S’il t’arrive d’écraser sur ton passage, de dominer, d’asseoir ton autorité, de mener la danse comme bon te semble mais, il existe cet autre côté en toi qui es soumission.

En réalité, il paraît que chacun à son arrêt et une fois que toi tu trouves le tien, tu deviens la femme la plus soumise au monde. Ta diablesse cède la place à ta généreuse débordante, à ton sourire affiché à tous les coins de rue et quand tu tombes au mauvais arrêt, hé ben, la soumission devient ton quotidien. Les sacrifices, les pleurs rythmes ta vie. Tes journées comme tes nuits ressemblent à l’enfer sur terre. Tu en viens à te demander pourquoi toi. Hé ben, oui pourquoi moi?  
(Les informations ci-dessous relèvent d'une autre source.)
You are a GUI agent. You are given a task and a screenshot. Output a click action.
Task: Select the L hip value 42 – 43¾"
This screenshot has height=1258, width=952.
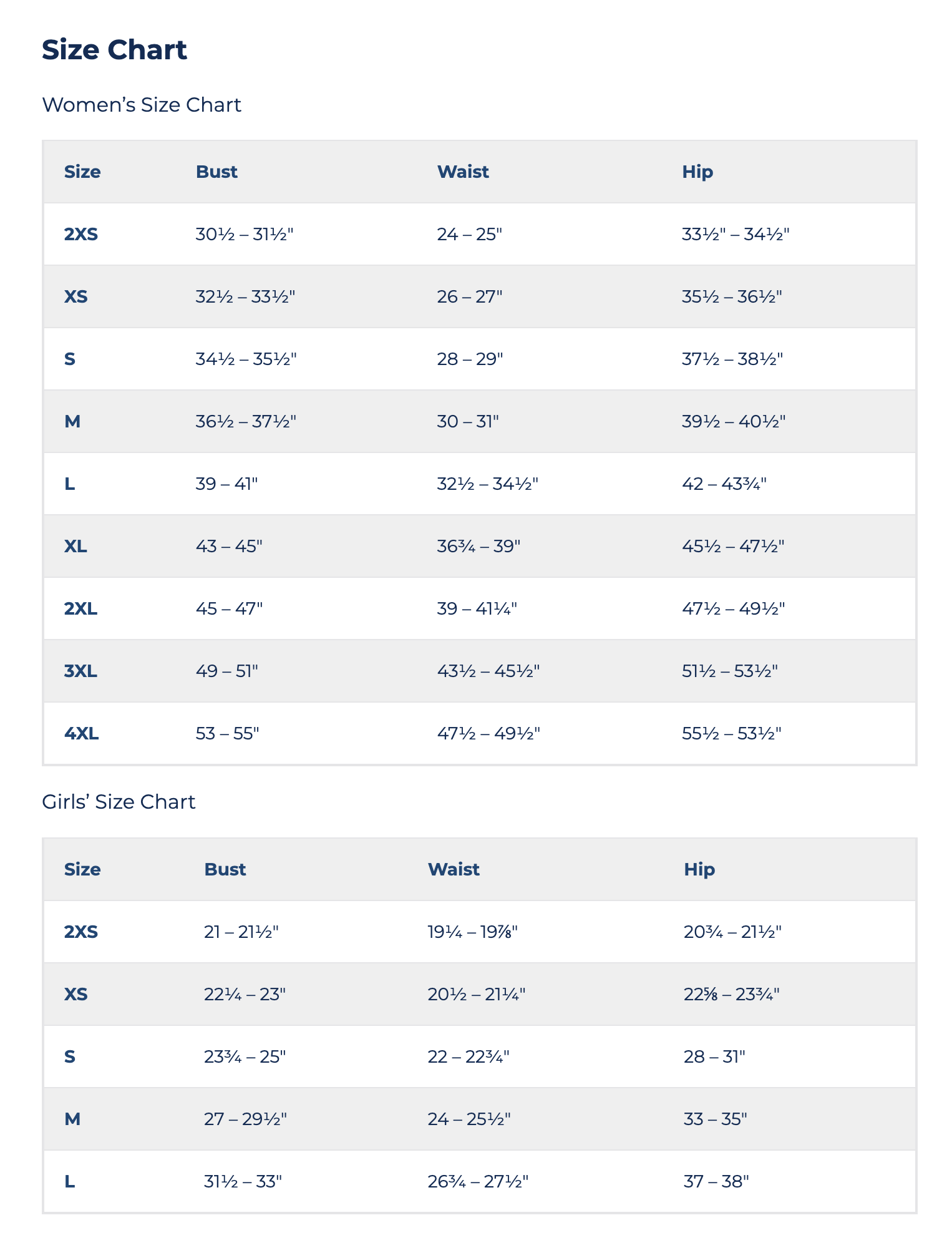(x=724, y=484)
“J’attends le jour de crier mon ras-le -bol. J’attends d’avoir la force, le courage de dire “ça suffit”!. Et oui, j’attends ce semblant de sursaut d’orgueil qui me fera prendre conscience que mes souffrances n’ont que trop durées. À force de subir, ton esprit est conditionné. Tu n’as plus de repère, tu es plus attachés à ton bourreau. En réalité que Dieu nous épargne ce genre d’homme indigne et dont la force ne réside que dans les coups”.

j’ai fait un tour cette nuit dans les rues d’Abidjan, j’ai observé et une fois rentrée, j’ai pris mon phone et je me suis mis à écrire. Mais bon, c’est ainsi lorsque, écrire devient une thérapie pour toi.